======== LISTING
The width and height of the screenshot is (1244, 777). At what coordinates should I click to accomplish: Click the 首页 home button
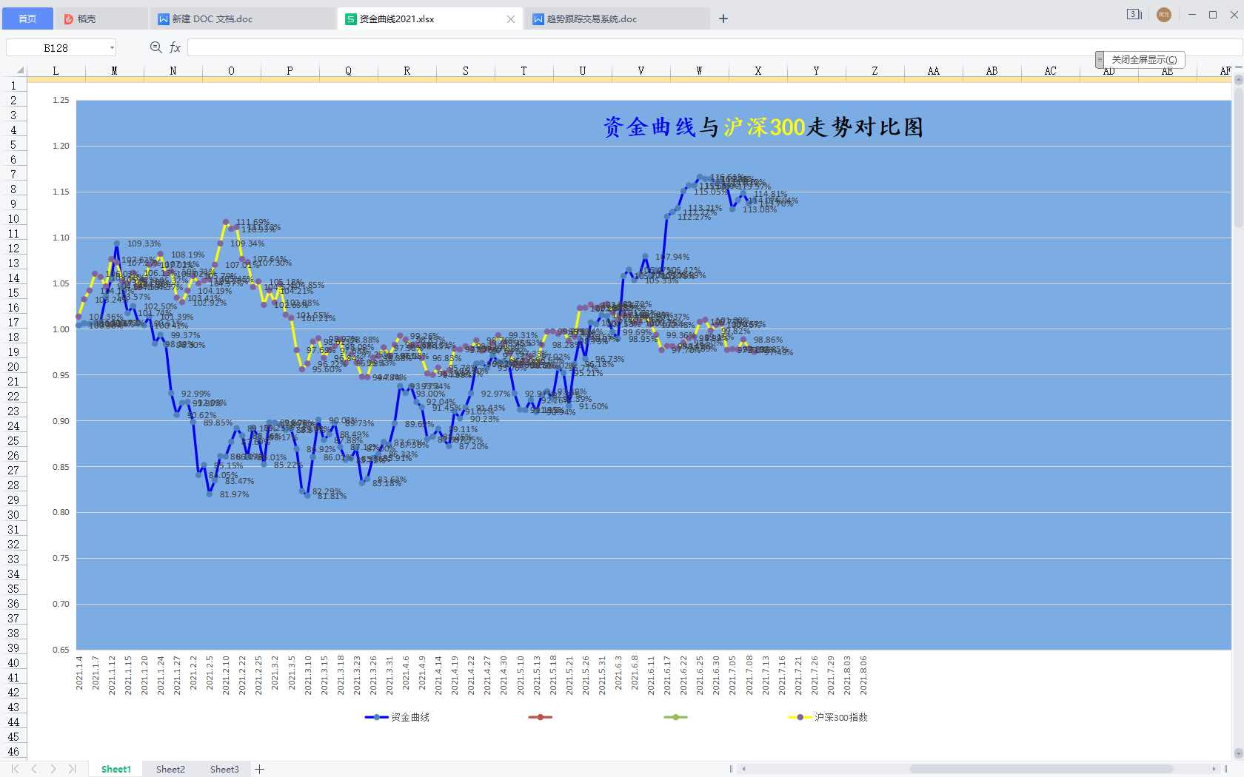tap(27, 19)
================
======== LISTING
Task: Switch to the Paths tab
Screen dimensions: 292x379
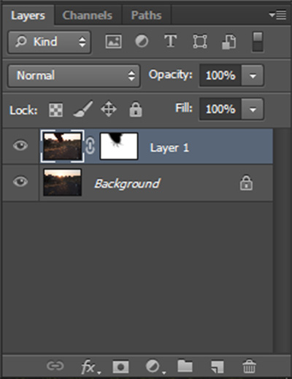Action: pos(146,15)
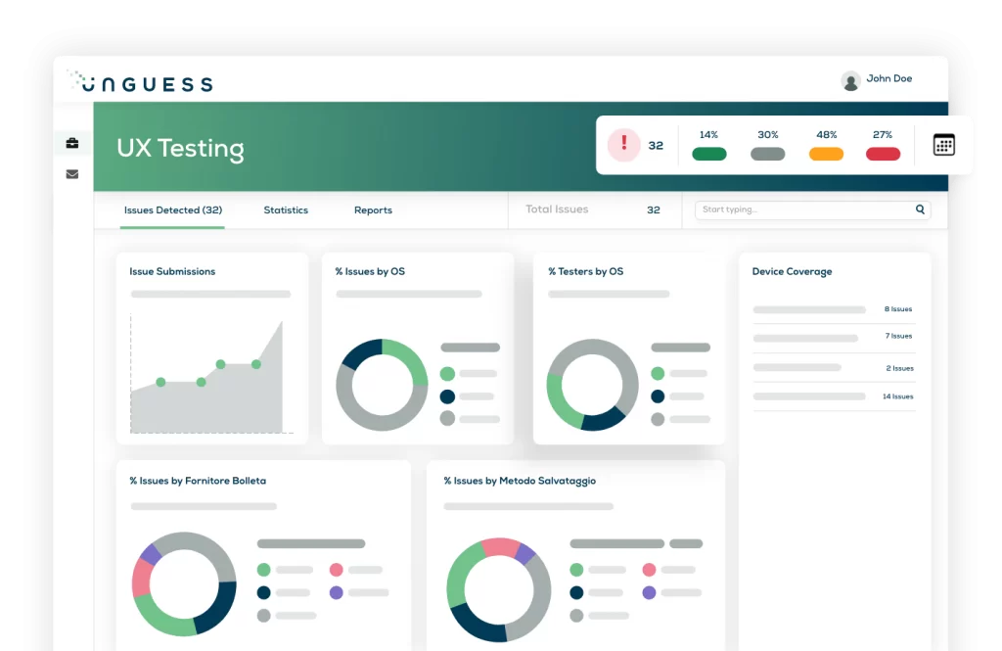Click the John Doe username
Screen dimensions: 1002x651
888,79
================
======== LISTING
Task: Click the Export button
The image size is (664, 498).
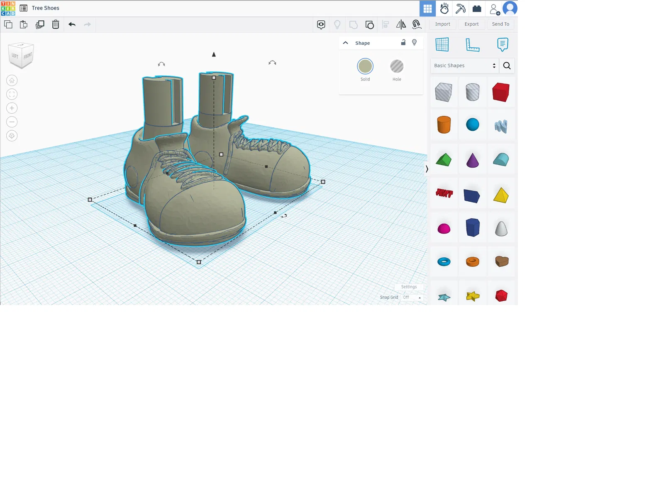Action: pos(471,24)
================
### GOAL
Please report every line in the records above that contains the word "Task", copying each such line in full.

### IN RESPONSE
Task: Switch to the Paths tab
Task: Click the Export button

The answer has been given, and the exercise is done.